On the other hand, it has been argued that the scheme has resulted in a two-tier service with more resources available to the patients of fundholders, leading to better treatment for this group at the expense of all other patients and, possibly, also higher incomes for fundholders.
Fundholding was designed to close the gap between the fundholders' decisions over referral and prescribing and the financial consequences of these decisions.
The essence of the problem is that fundholders were given budgets based on their activity before they became fundholders and were subject to relatively little monitoring in how they used these funds. They therefore had unintended incentives to increase activity in the statutory waiting period before becoming a fundholder, and to decrease activity after becoming a fundholder to retain the surplus from the fund. The concern is whether they responded to these incentives.
Our results show clearly that fundholders have responded to financial incentives. But, in terms of welfare, does this matter?
First, the size of the increase in elective admissions in the year preparatory to becoming fundholding is very similar to the fall in the year after. This suggests that the increase in referrals in the preparatory year represents a bringing forward of cases who would have otherwise had to wait for treatment. This is a once-off gain to this group.
Second, the rise in preparatory-year referrals means that fundholders' budgets are inflated for the whole of the period that they are fundholders. Since fundholders' budgets are deducted from the total allocation to the health authority, larger budgets for fundholders means fewer funds available for non-fundholders. This represents a real shift of resources away from non-fundholding practices to fundholding practices.
Third, we observe a decline in admissions in the year of becoming a fundholder which means that fundholder patients get less hospital treatment in that year. But this does not necessarily mean fundholders' patients are getting poorer health care. Decreases in hospital admissions are not necessarily welfare decreases. GPs may be substituting treatment in their surgeries for hospital treatment. Or they may be substituting treatment in the private sector for NHS treatment.
The withdrawal of fundholders' business from NHS hospitals may have beneficial effects for all patients, including non-fundholders', if it forces the hospitals to become more efficient.
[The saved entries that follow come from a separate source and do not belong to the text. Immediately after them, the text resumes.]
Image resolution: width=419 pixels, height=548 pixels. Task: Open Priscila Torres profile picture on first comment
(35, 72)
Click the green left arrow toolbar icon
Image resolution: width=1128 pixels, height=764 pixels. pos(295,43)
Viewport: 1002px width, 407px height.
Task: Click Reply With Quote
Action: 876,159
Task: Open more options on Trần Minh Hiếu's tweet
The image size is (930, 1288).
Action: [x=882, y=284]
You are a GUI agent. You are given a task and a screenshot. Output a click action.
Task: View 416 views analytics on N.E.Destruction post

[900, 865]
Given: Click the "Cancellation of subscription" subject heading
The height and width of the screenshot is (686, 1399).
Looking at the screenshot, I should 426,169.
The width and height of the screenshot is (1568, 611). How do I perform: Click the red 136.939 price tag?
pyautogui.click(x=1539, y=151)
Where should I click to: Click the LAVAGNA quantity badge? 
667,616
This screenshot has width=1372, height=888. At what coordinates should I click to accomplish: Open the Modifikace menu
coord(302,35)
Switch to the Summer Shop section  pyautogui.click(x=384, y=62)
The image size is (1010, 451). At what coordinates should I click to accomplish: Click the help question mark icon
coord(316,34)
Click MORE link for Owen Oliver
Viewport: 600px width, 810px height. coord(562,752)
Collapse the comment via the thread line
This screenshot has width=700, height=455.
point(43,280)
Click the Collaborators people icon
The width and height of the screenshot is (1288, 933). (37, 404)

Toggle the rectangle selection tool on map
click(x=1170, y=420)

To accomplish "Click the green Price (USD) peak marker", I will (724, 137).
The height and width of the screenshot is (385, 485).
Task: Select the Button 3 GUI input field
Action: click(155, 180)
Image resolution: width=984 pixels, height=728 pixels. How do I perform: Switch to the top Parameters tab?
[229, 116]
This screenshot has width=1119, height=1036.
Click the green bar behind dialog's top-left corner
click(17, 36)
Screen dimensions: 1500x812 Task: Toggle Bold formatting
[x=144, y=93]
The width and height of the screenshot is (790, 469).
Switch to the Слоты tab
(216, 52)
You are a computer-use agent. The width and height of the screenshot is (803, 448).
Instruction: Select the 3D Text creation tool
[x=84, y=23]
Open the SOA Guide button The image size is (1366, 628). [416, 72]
Conversely, it may lead to a superior service for fundholders' patients compared with non-fundholders' if the hospitals try to attract back the more mobile fundholder business.
We cannot deduce from the fall in admissions to NHS hospitals after a GP practice becomes a fundholder that patient treatment is worse.
However, the scheme clearly has had unintended equity consequences. These are not in accord with the popular view - that fundholder patients get more hospital treatment - but that fundholding GPs have been able to increase their budgets for hospital care by bringing referrals forward.
The cash constraints on the NHS means that this leaves less money for the hospital care of patients not in fundholder practices. Whether it also means there was better care available for patients in fundholder practices depends on how exactly fundholders used their additional funds.